水冷。こちら側は普段はタオル、ハサミ、鍋つかみが貼ってあるので小さめ
狭い隙間側は幅も長さも大きい。青いのは洗車用のセーム革で保水力抜群。今回の撮影用に隙間を拡げている。
上面の青い吸水スポンジシートは側面に貼ると水が抜けて役立たずなため上面で使用中。黄色いスポンジも給水、保水用。給水は注油用のスポイト(?)を使用

 昨年の夏は自分自身のためにこれらを実行していたが、まさか震災→節電→原稿を書いて紹介することなど考えてなかったため、簡単な検証しかしていなかった。今年は改良を加え、詳細な検証を行ったところ驚くような効果が確認できた。

空冷、水冷ともに改良

 空冷の強化からご紹介しよう。昨年はブロアーファンを2個用意し左右の隙間の熱を追い出す予定だったが、レイアウト変更で片側に空間ができたので壁側に隙間に2個設置していた。今年は側面のファンは1個にし、冷蔵庫上部及びカウンターキッチン全体の温度を下げるファンを冷蔵庫の上に設置する方式に変更した。

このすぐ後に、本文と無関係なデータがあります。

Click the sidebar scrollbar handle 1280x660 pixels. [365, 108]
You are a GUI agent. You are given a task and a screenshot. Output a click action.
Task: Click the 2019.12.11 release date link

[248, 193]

 カウンターキッチンは小さな部屋になっているのでコンロや冷蔵庫、電子レンジなどの発熱で熱がこもりやすい。実際に換気扇を止めコンロの火を全開にすると冷蔵庫上部の温度は50度に達した。熱のこもりやすいカウンターキッチン上部の空気を廊下側に追い出すために、24時間、低電力、低騒音で駆動できるファンを追加した。

 用意したのはシグマA・P・Oシステム販売のUSB扇風機「UMF02WH」とオウルテックのPCケース用ファン「OWL-FY1225M」。USB扇風機「UMF02WH」はマグネットで設置できるので冷蔵庫には最適と判断した。PC系のメーカーらしく使用しているファン単体のスペックが公開されていたことも改造のしやすさにつながっている。

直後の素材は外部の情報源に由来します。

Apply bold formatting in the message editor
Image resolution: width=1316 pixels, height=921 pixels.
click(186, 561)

 USB扇風機をそのまま5ボルト駆動するならiPhoneなどに付属するコンセントからUSB電源を取り出すアダプタと延長ケーブルで設置することも可能だ。昨年設置したブロアーファンが12ボルト駆動なので、USB扇風機「UMF02WH」も12ボルト駆動に改造するためにPCケース用ファン「OWL-FY1225M」に換装した。

左側のファンが元々の5ボルトファン。右側が換装した12ボルトファン。スイッチ基板はそのまま利用した
USBケーブルを12ボルト電源ケーブルと半田付けして接続
カウンターキッチン上部の熱を廊下に向けて24時間送風し冷却を行う

 当初は換装したファンからケーブルを直出しして半田で接続するつもりだったが、元々のスイッチ部分の基板の回路を確認したところそのまま使えると判断。USBミニ端子のケーブルを12ボルトの電源ケーブルに半田付けしUSB扇風機自体は元々のコネクターで切り離せるようにした。筆者としては予定していた以上にスマートな改造ができたと思っている。

 空冷部分の消費電力はブロアーファンが2ワット、USB扇風機(改)が3.6ワット、24時間計測した実測値は5.4ワット。空冷により冷蔵庫の消費電力を6ワット以上減らせているかはこれからの検証となる。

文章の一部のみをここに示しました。